Default settings Overclocked settings
PRELUDE & FUGUE  6.0  4.8
SUSAN  15.1  11.9
SIENAX  13.3  10.4
BET2  12.3  9.4
FEAT  12.1  9.6
MELODIC  15.9  12.2
FIRST  14.0  11.1
FDT  7.4  5.9
FNIRT  26.6  19.3
Total time  12.2  9.5

Running the whole FEEDS took 22 minutes in the Intel Core i5, whereas in the Pi 2 it took 4h29min with the default settings, and 3h30min after overclocking. It should be noted, however, that the 1 GB of RAM is not sufficient to run the test without using virtual memory (swapping). This needs to be taken into account when evaluating the table above. The SD card used for the tests is a Class 10, which is not as fast as actual RAM (faster cards would have their performance curtailed by hardware limits).

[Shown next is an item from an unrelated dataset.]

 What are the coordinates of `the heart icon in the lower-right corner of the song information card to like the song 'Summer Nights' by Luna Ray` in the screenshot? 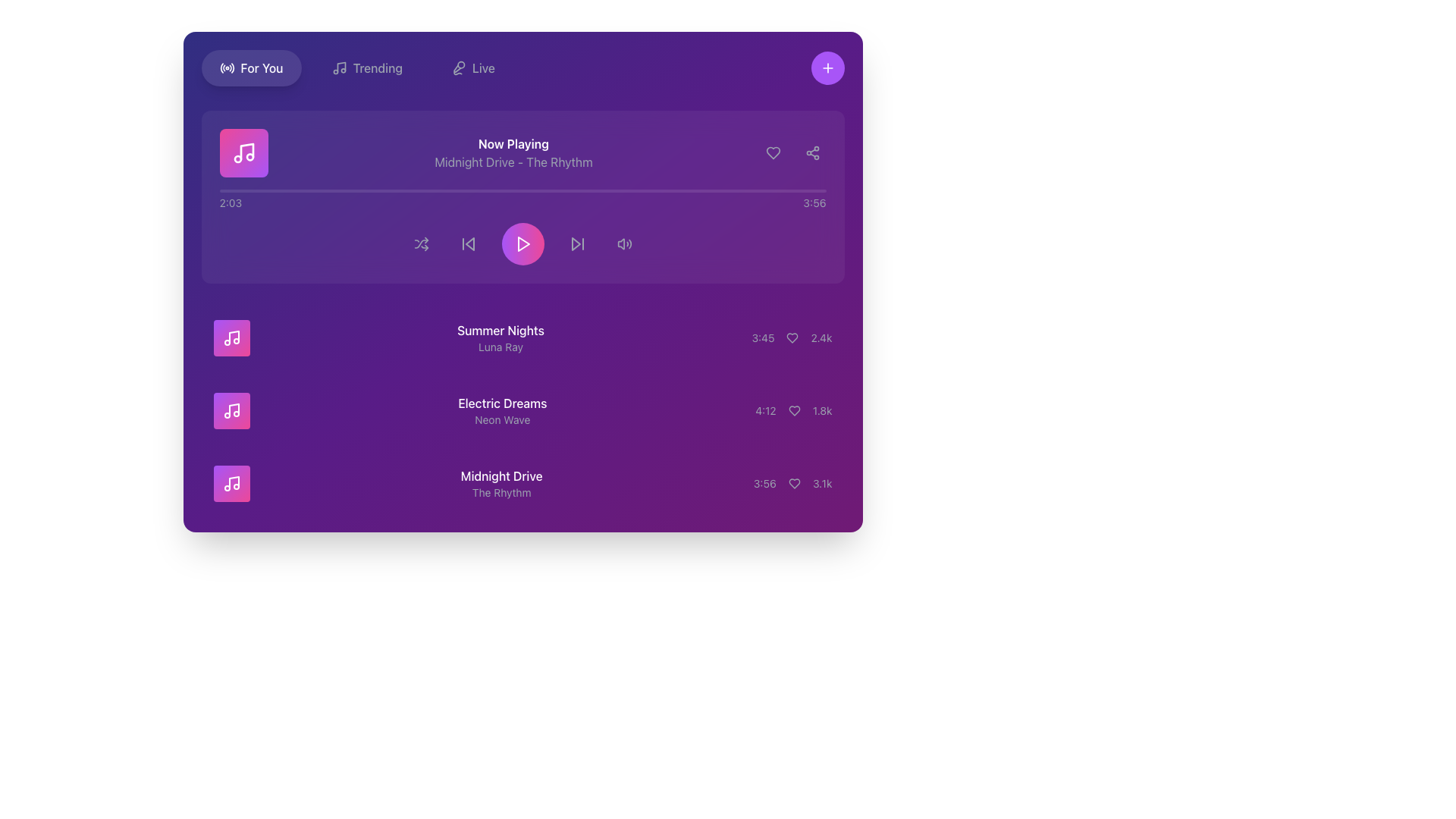 It's located at (791, 337).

The performances of Debian and Raspbian on the Pi 2 are nearly identical. Running in the graphical mode (at least with LXDE) or in a console-only system do not seem to impact results, at least as far only one instance of FEEDS was running.

Conclusion

It is possible to run FSL on the Raspberry Pi 2, and the procedure is not too different than doing the same in an ordinary computer. The performance, however, suggests that the current model, being about ten times slower, may not be a competitive choice for brain imaging.